Learn about estimating property taxes, applying for exemptions and more.
- What do I need to know when selling a home?
Move your exemptions and, if you have a Save Our Homes benefit to port, learn how to do that here.
- What is my property value?
Using the Quick Search feature on our Home page, locate your property then scroll down to the Value History. Both current and historical value information is displayed for easy viewing.
Your Property Value is comprised of Land, Building, and Extra Feature values. The allocation of the property value amongst these three components is indicated in the FEMA/WLM Letter obtained from the Quick Pick Tool.
- Can you tell me who owns property located at…?
The Quick Search feature on our Home page will display data for a parcel within Pinellas County. Search by address, name or parcel number.
- TECHNICAL QUESTIONS
- Why does my property detail print preview look different from the webpage?
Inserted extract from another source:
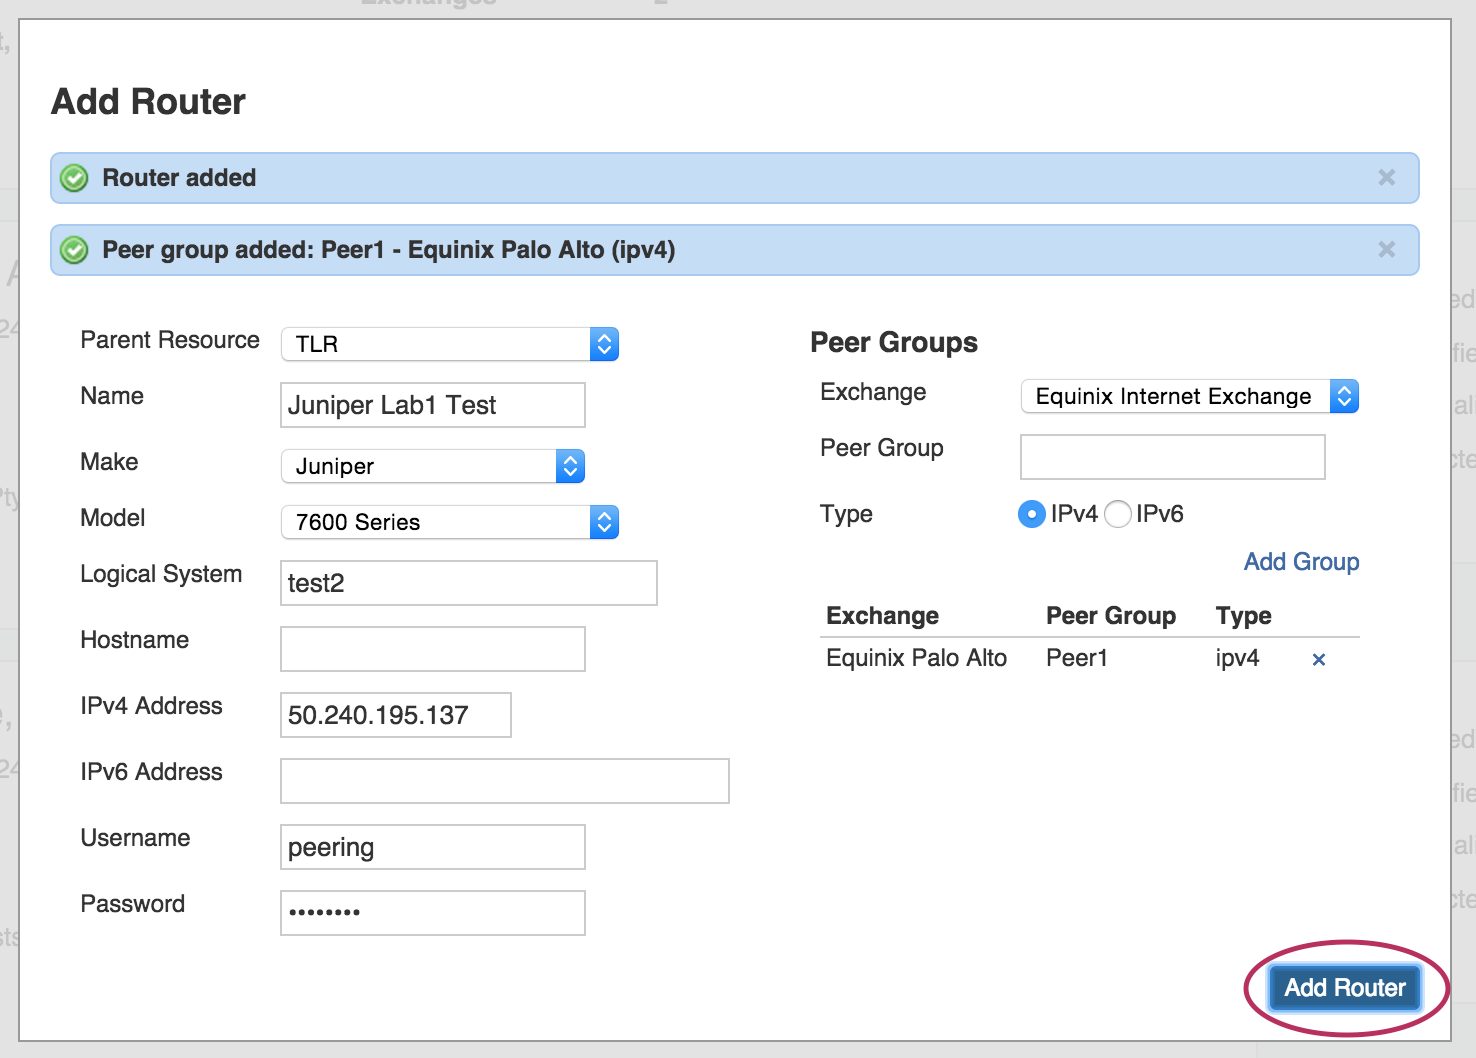The image size is (1476, 1058).
Task: Click the Peer Group text input
Action: pyautogui.click(x=1172, y=457)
There may be an optional check box required that cannot be automatically activated in some web browsers. Enabling background graphics will make the printout appear similar to the web page. While the print dialog box is open, click “More settings”, then “Options” and check the background graphics box to activate. This box is checked by default in Chrome, Internet Explorer and Firefox. Other options are to choose a different printer; print to PDF; or try using a different browser such as Firefox, Edge (replacing Internet Explorer), Chrome, or DuckDuckGo.
- Why doesn't the parcel map display on the property detail page?
This is typically a result of one of the following issues:
1) Enable Background Graphics is turned off - Enabling background graphics will make the printout appear similar to the web page. While the print dialog box is open, click “More settings”, then “Options” and check the background graphics box to activate.
2) Web browsers tend to hold onto information (cookies), which over time could cause issues with logging in or displaying websites correctly. If you are experiencing issues with the parcel map loading on a property detail, you may need to clear your web browsing cache/history, then close and restart your web browser. If you are still experiencing issues afterward, please contact our Mapping Department at (727) 464-3207 for assistance.
- Why does the app / map say my location is somewhere different from where I actually am?
This feature is intended to be used on a mobile device (smart phone or tablet) with location services enabled. User experience varies on desktop computers. If you receive your desktop computer internet service from an ISP (internet Service Provider), then you are likely to be placed in the wrong location. The last location that is sent back is the last building/terminal of your ISP before it reaches you. This could be in another state or even miles away from your correct location.
- I found a data error on your website, who should I contact?
We appreciate your time in helping us correct erroneous data. Please submit a detailed note using the Contact Us/Questions Comments Suggestions section of our website. Be sure to include your contact information so we may discuss if we determine there is a misunderstanding and data does not need to be changed.
- SEARCH QUESTIONS
- What is the best way to search for an address?
Often, "less is more" when it comes to searching. For example, if searching for an address, it is not necessary to enter the complete address. Entering the street number and name in the address search field will return all addresses with that criteria. Please keep in mind that street descriptions such as "street" (st), "avenue" (ave), "boulevard" (blvd), etc... are abbreviated in our database.
- Why isn't zoning displayed on the property record?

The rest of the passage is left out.